• WORK REQUIRED
Starting with the first line of the items and going on through the line with "The height and", change "GUI agent" to "desktop assistant" and leave all else unchanged. Reproduce only those lines.

• EXTRACTED ENTRIES
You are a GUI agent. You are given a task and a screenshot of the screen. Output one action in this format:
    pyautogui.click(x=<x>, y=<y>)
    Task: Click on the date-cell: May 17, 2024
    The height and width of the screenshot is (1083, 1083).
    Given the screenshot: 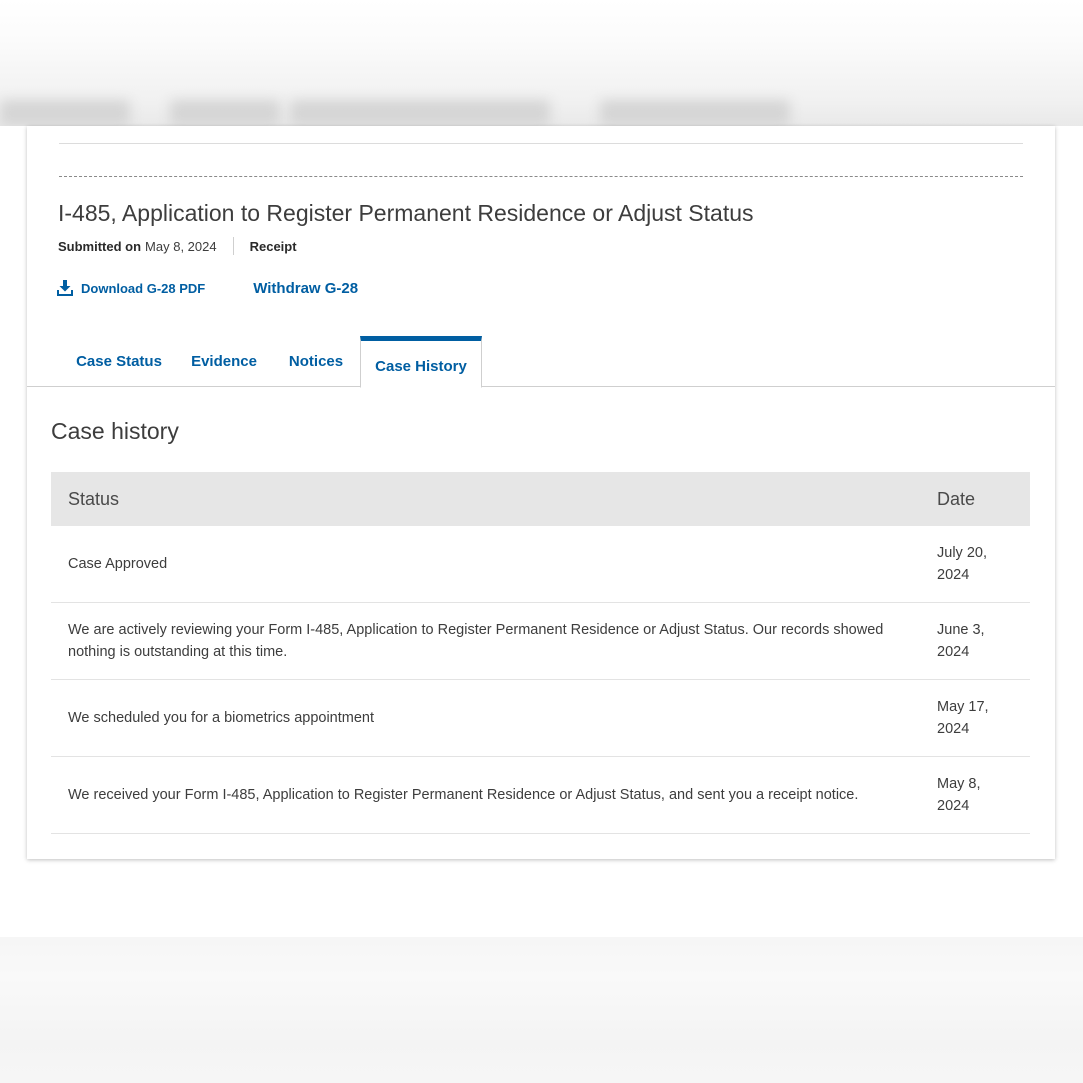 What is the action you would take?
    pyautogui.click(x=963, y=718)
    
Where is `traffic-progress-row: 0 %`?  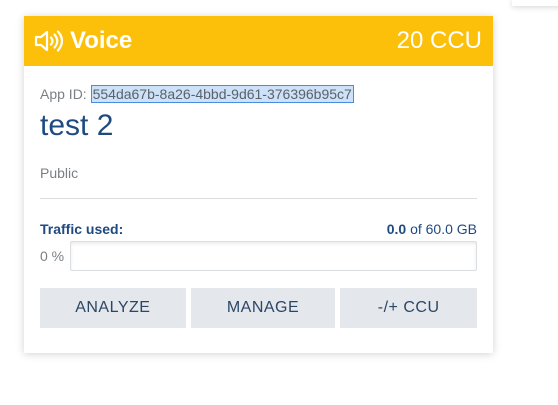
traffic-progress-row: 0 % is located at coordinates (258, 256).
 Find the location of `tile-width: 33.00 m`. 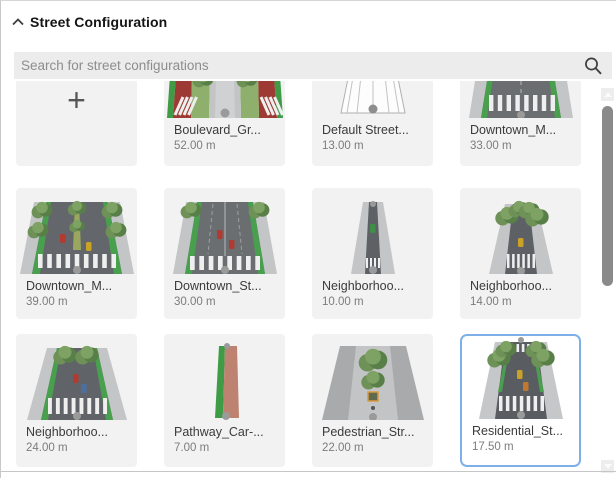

• TASK OUTPUT
You are a desktop assistant. You are given a task and a screenshot of the screen. Output one action in this format:
    pyautogui.click(x=<x>, y=<y>)
    Task: Click on the date-cell: May 17, 2024
    The height and width of the screenshot is (1083, 1083).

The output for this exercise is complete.